The effect of the Legislature actually passing the proposed bill will be, in my view, an invitation for extreme disorder. All it means is that each of our schools could have four out of every five teachers handling a gun as skillfully as Don Knotts, and with the same results.
Only our schools are not sets for TV sit-coms or movies. There is no theme music playing in the background. This is the theater of real life, which means when people are shot, the flesh is penetrated by a bullet on a quest to either wound or kill. And a gun in the hand of someone who has the gun proficiency of a cartoon character is much more injurious than any student packing a pistol.
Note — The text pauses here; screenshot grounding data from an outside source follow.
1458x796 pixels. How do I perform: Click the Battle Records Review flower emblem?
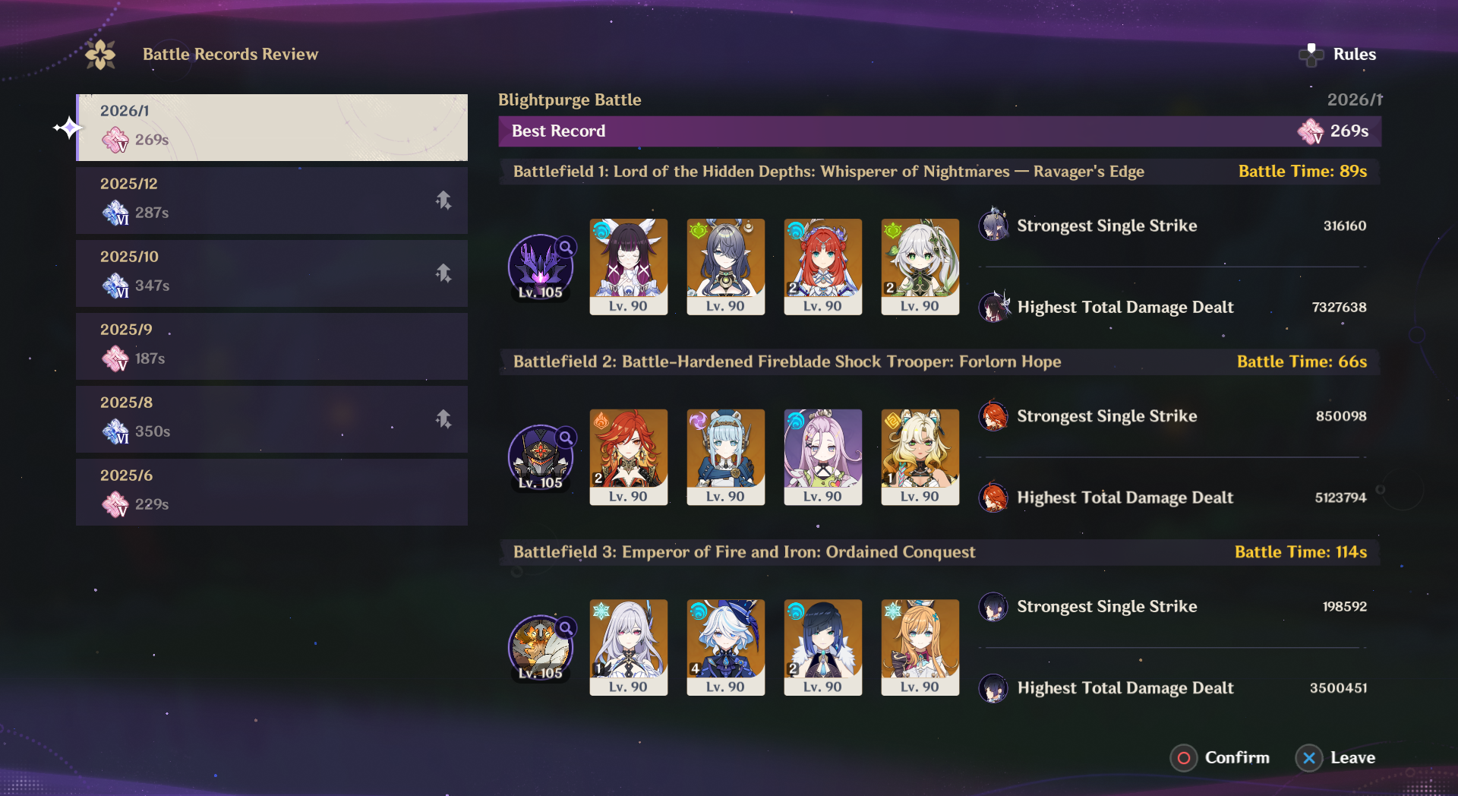(100, 55)
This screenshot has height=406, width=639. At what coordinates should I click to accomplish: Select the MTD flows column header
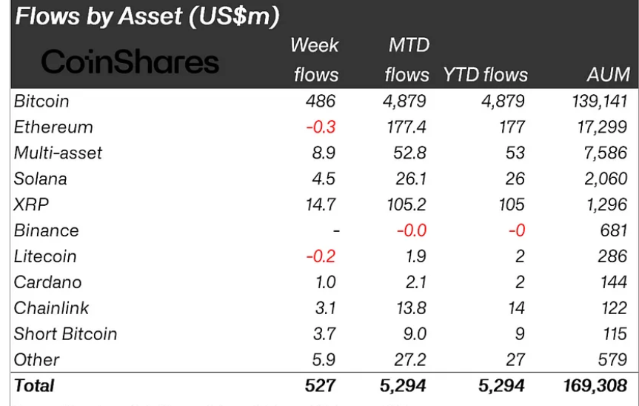tap(408, 60)
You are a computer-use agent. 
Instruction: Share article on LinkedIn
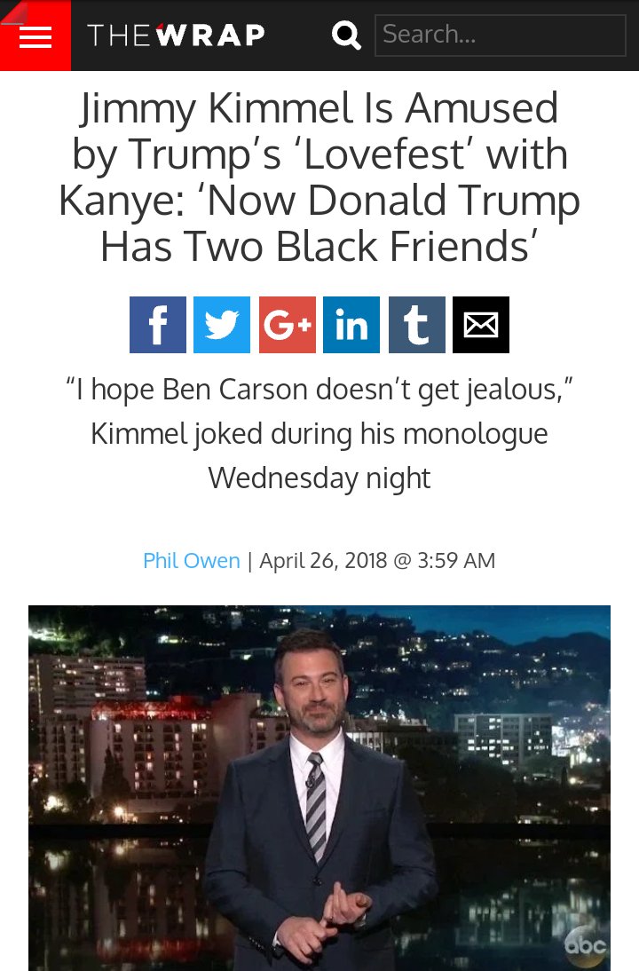pyautogui.click(x=351, y=325)
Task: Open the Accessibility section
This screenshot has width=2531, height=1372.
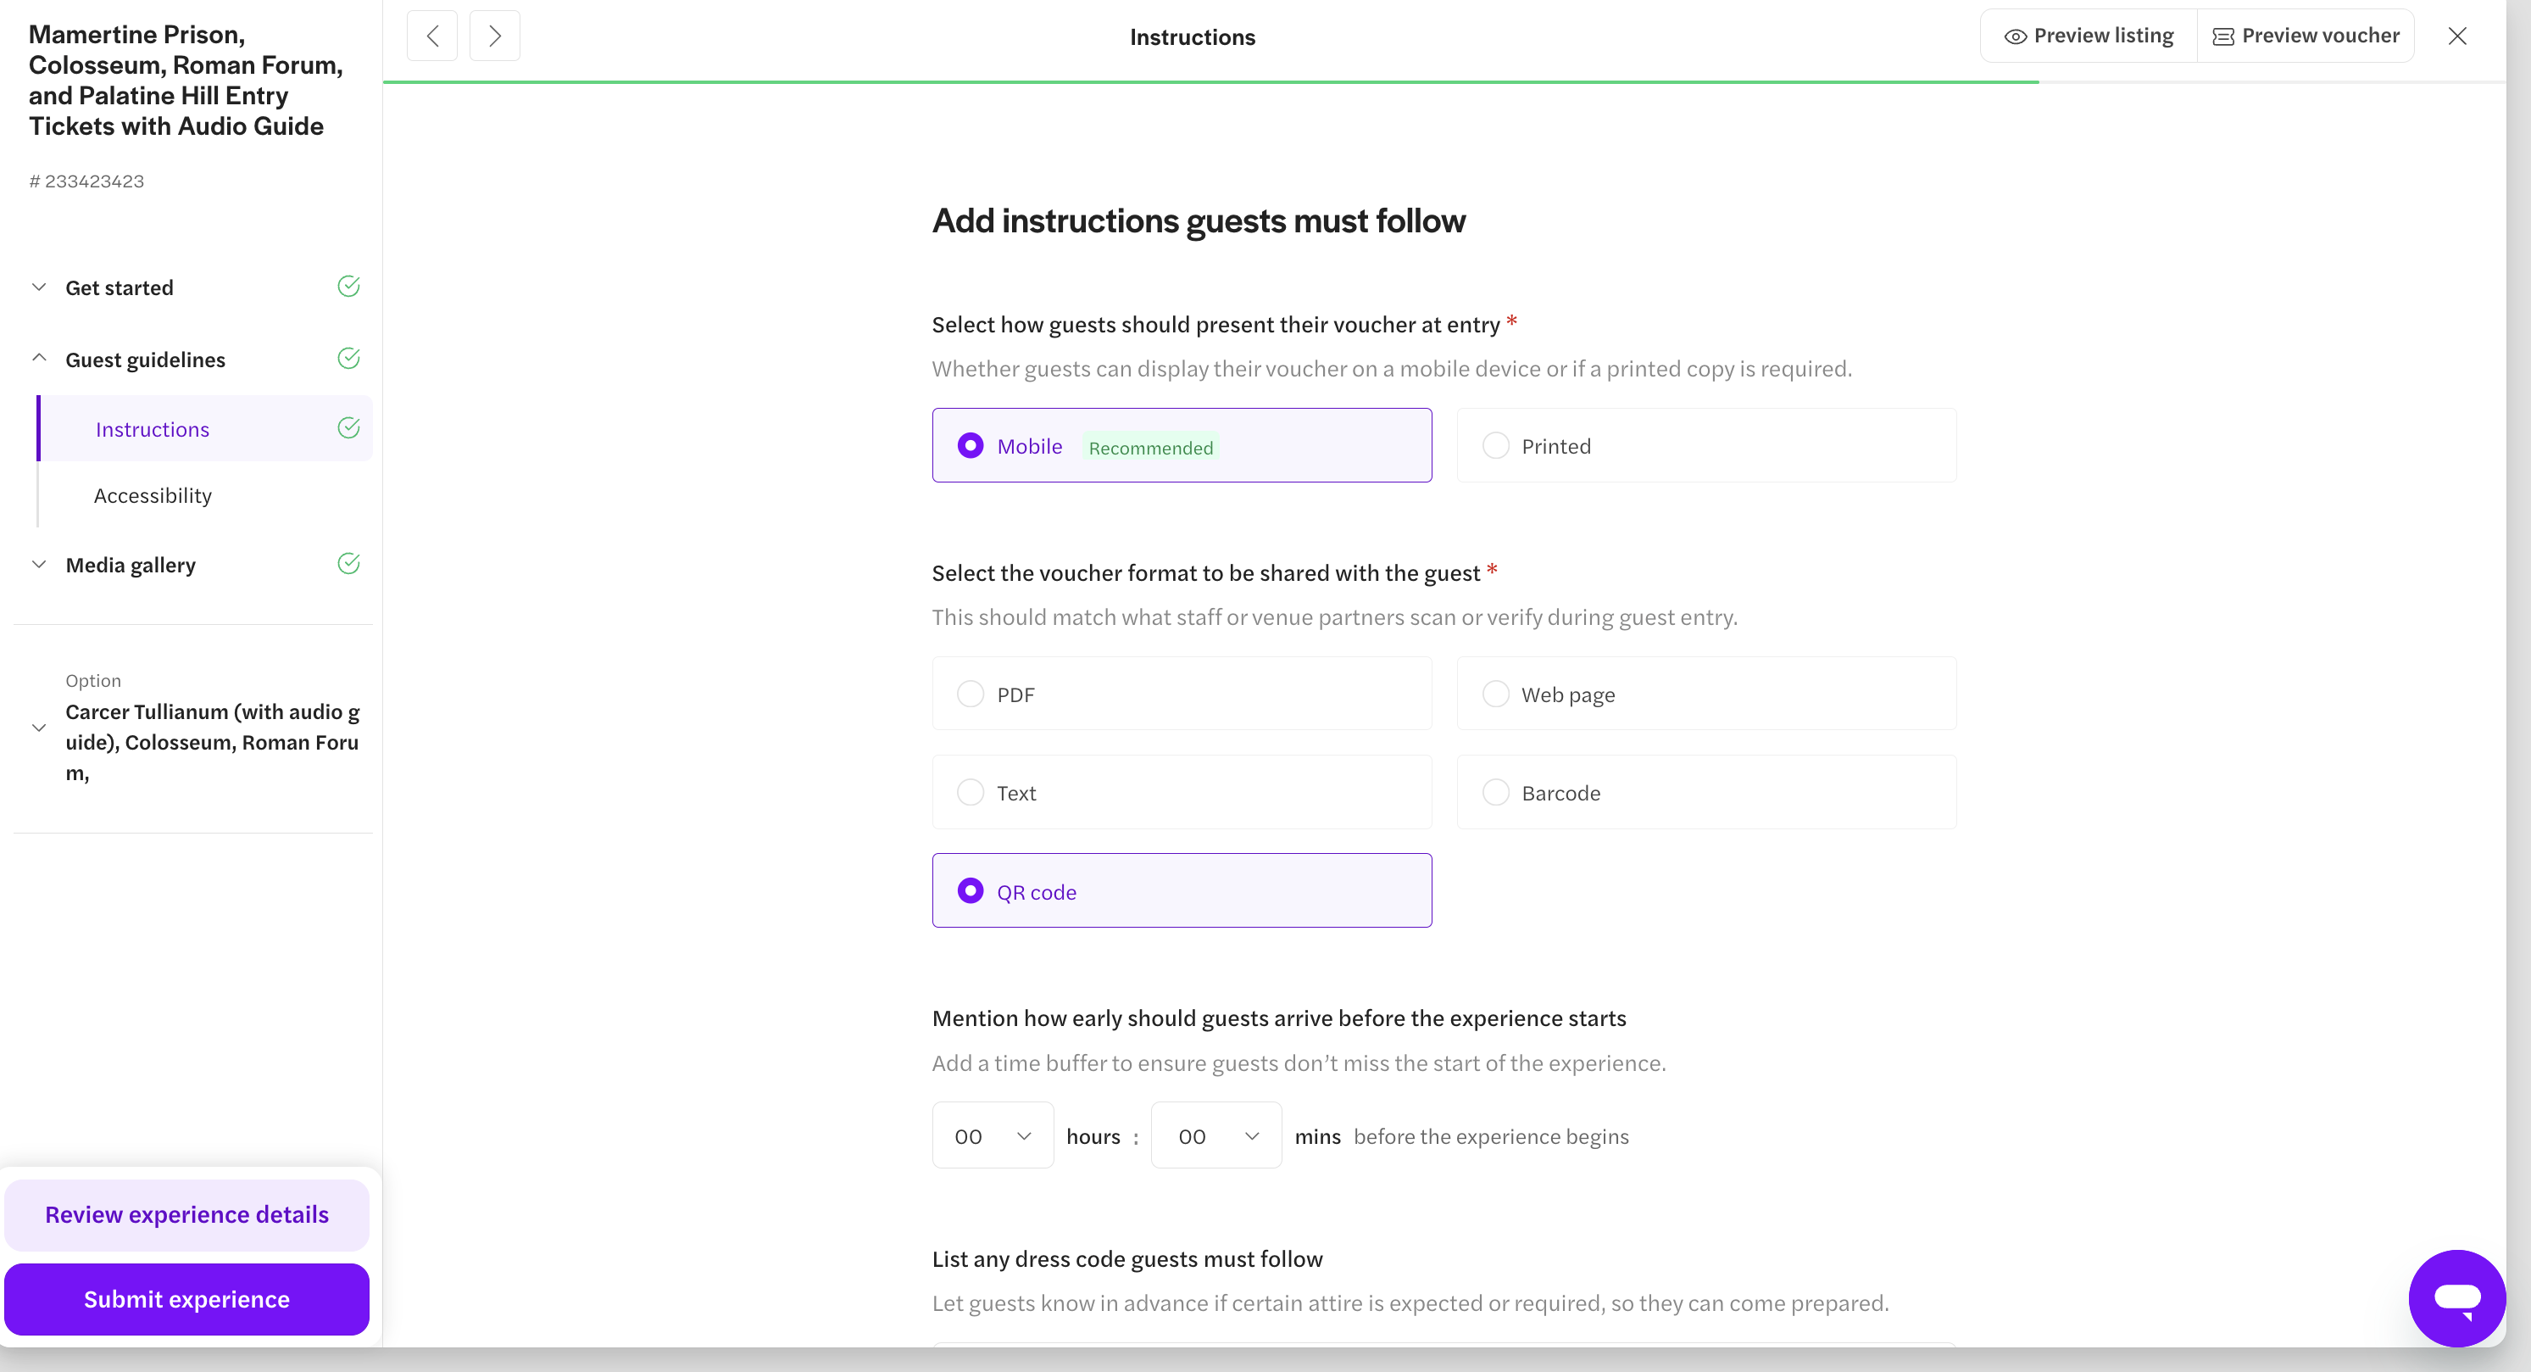Action: click(x=152, y=495)
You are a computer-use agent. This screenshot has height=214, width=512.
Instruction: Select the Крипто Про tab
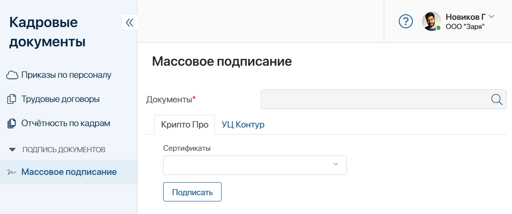[184, 125]
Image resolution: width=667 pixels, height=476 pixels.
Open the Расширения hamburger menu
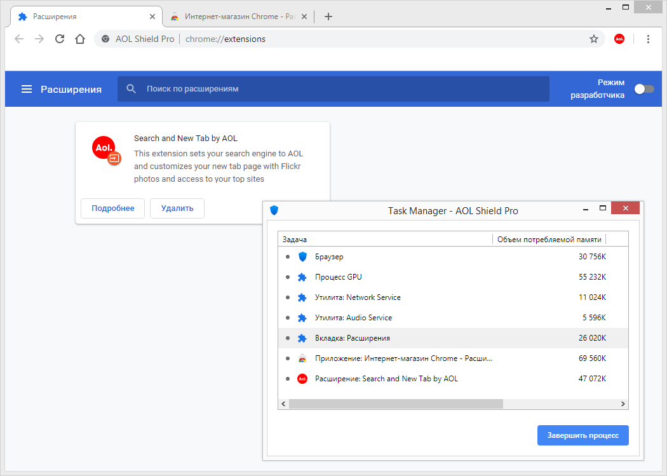point(27,89)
Let’s remember something: The kids who are intrepid enough to carry a gun to class usually place no value tag on the gift of life. And what that means is they may just be crazy enough to take on the challenge of a gun-slinging teacher for no other reason than they knew the teacher carried a gun. Picture a “High Noon” gunfight on a 21st century stage.
In a situation like that, I don’t know about whom I’d be more concerned – the students or the teachers. This isn’t anything like allowing airline pilots to carry firearms on board a plane. And just because a teacher is proficient in math doesn’t guarantee him or her a trophy for precision target shooting.
I mentioned this once before in a column I wrote after the Amish student massacre: Invest in bulletproof-glass security panels that guard reception areas, and have an entrance with a metal detector. The cost may be more than $100,000 per school, but how does that compare to the priceless loss of life of our teachers and children?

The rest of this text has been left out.